• LIST OF TASKS:
(1) According to the Gemini Nano article, how much memory per instance does the MTP head save compared to a standalone drafter?
(2) Return the portion of the Gemini Nano article starting at "How standard speculative" and ending at "model already computed.".

• PASSAGE SHOWN:
Google has retrofitted Multi-Token Prediction (MTP) onto deployed, weight-frozen Gemini Nano v3 models running on Pixel 9 and 10 phones, pushing on-device inference speeds up by 50 percent or more on certain tasks without touching the base model’s parameters. The company detailed the architecture on the Google Research blog on June 28, 2026.

The result matters beyond Pixel. The dominant assumption in on-device AI has been that meaningful inference gains require either a smaller model, a retraining pass, or purpose-built silicon. Google’s approach challenges that assumption: existing deployed models can receive a bolt-on efficiency layer without any degradation in output quality or safety alignment, because wrong draft tokens are discarded before they affect the final response.

How standard speculative decoding fails at the edge

Speculative decoding works by having a compact draft model propose several tokens at once, then letting the large model verify them in a single forward pass. When the drafts are correct, you skip multiple expensive generation steps. The problem on mobile is twofold. First, a standalone 128M-parameter drafter competes for limited RAM. Second, a standalone drafter has no visibility into the main model’s internal state, so it predicts from text history alone, missing the semantic context the larger model already computed.

Google’s answer is to discard the standalone drafter entirely. Instead, a lightweight transformer stack, the MTP head, attaches to the final layers of the frozen Gemini Nano v3 backbone. The head takes the main model’s final hidden-state activations and uses them to predict a sequence of future tokens. Because it sees the backbone’s rich representations, its predictions are more accurate than those from a blind external drafter of comparable size.

The zero-copy constraint

RAM on a Pixel phone is not negotiable. Even sharing embedding weights between a drafter and the main model does not solve the problem, because a drafter that processes context independently must build and maintain its own key-value (KV) cache, which Google describes as a “double tax” on memory.

The MTP head sidesteps this by cross-attending directly to the main model’s existing KV cache rather than building its own. The design eliminates drafter prefill latency entirely, since the prompt context is already computed. Google reports memory savings of 130MB per instance compared to a standalone drafter, achieved by removing separate embedding lookup tables, prefill attention variants, and task-specific tuning parameters.

What the numbers show

On Pixel 9 devices, MTP delivers speedups of 50 percent or more compared to standalone drafters of similar parameter counts. For tasks with predictable output structure, such as smart replies, the acceptance rate for draft tokens improves by up to 55 percent. In production workloads including AI Notification Summaries and Proofread, the system correctly predicts an average of nearly two additional tokens per inference pass. Fewer verification cycles also means less time waking the phone’s heavier processors, which Google says reduces energy consumption and extends battery life.

Why frozen-model retrofitting changes the deployment calculus

The standard on-device AI playbook requires mobile teams to choose between capability and speed at model-selection time, then live with that trade-off for the product cycle. Retraining or fine-tuning a new draft model for each downstream task adds engineering overhead and memory pressure. Google’s approach decouples those concerns: the base model handles quality and alignment, and the MTP head handles throughput. Because the output is bit-for-bit identical to what the base model would produce without the head, deploying efficiency updates carries no backward-compatibility risk.

• RECORDS SUPPLIED:

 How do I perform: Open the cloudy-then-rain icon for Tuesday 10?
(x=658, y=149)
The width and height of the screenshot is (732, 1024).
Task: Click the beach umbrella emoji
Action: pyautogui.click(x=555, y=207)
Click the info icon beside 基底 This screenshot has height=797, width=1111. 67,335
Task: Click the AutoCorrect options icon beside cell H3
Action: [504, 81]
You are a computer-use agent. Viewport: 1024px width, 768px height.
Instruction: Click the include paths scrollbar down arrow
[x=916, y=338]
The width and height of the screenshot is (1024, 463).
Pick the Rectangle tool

• EXERCISE ANSWERS:
(1) 130MB per instance

(2)
How standard speculative decoding fails at the edge

Speculative decoding works by having a compact draft model propose several tokens at once, then letting the large model verify them in a single forward pass. When the drafts are correct, you skip multiple expensive generation steps. The problem on mobile is twofold. First, a standalone 128M-parameter drafter competes for limited RAM. Second, a standalone drafter has no visibility into the main model’s internal state, so it predicts from text history alone, missing the semantic context the larger model already computed.